El otro día presencié un hecho, por desgracia, habitual. Estaba esperando al autobús cuando una muchacha se acercó al joven que yo tenía al lado. Le pidió un cigarro y el chico, todo piercings y demás aditamentos modernistas, le contestó con una educación no exenta de cierta chulería, que sólo le quedaba el que se estaba fumando. Hasta ahí, bien. Pero no habían pasado ni cinco minutos, el cigarrillo humeante aún no se había consumido, cuando de la fila de enfrente se acercó otra muchacha, pocos años mayor que la anterior, a pedirle al piercingero el mismo cigarrito; imaginad mi sorpresa cuando el chico, todo sonrisas totalmente exentas de la chulería anterior, sacó un paquete de tabaco, del bolsillo de su pantalón, y le dio a la rubia el cigarrito. Sí, se me había olvidado mencionar que la primera chica tenía algún problema que hacía que pesase unos cuantos kilos de más, y la segunda, no sólo era lo que mi madre llamaría una sílfide (espíritu del aire), sino que además era rubia y llevaba minifalda.

La verdad es que me dio rabia que una de las chicas se quedase sin fumar porque la genética no tuvo en cuenta la moda a la hora de diseñar sus contornos. Pero lo que más rabia me dio, fue comprobar que hay personas que se denigran a sí mismas de esa manera porque me hace pensar que el hombre (hablo de especie y no de género), no ha evolucionado nada después de caminar sobre la tierra los milenios que llevamos en ella. Comprendo esa teoría, que algunos mantienen, y que dice que aquel instinto ancestral de animales irracionales sigue dentro de nosotros haciendo de las suyas y, como consecuencia, tanto hombres como mujeres perdemos la racionalidad cuando nos encontramos con un espécimen interesante del sexo contrario por aquello de la perpetuación de la especie, pero hombre? ¡hasta ese extremo!

Es cierto que vivimos esclavos de la estética y nos avergonzamos, como si fuésemos culpables de la información que lleva nuestro ADN cuando en realidad no somos ni siquiera responsables de ella, si padecemos esta o aquella enfermedad, esta o aquella discapacidad?
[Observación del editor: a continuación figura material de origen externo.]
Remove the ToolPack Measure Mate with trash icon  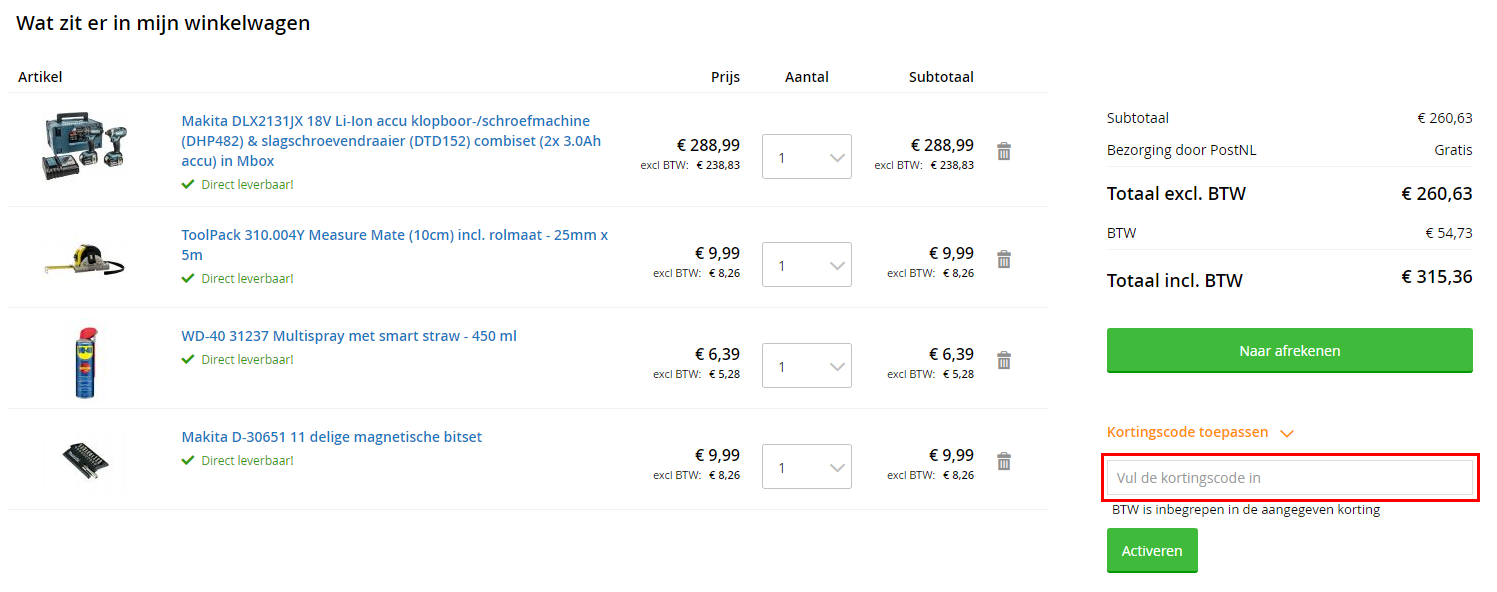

Porque la obesidad mórbida es una enfermedad de la que sólo sabe su dureza quien la padece, y los aquejados por esta dolencia tienen el corazón en el mismo sitio que los demás, se ríen de los mismos chistes y lloran cuando alguien los discrimina por algo de los que son inocentes. Somos crueles y, lo que es aún peor, nos vanagloriamos de ello cuando tenemos ocasión de hacerlo. Por eso, la pregunta sólo tiene una respuesta: no, la generosidad no es una cuestión de hormonas.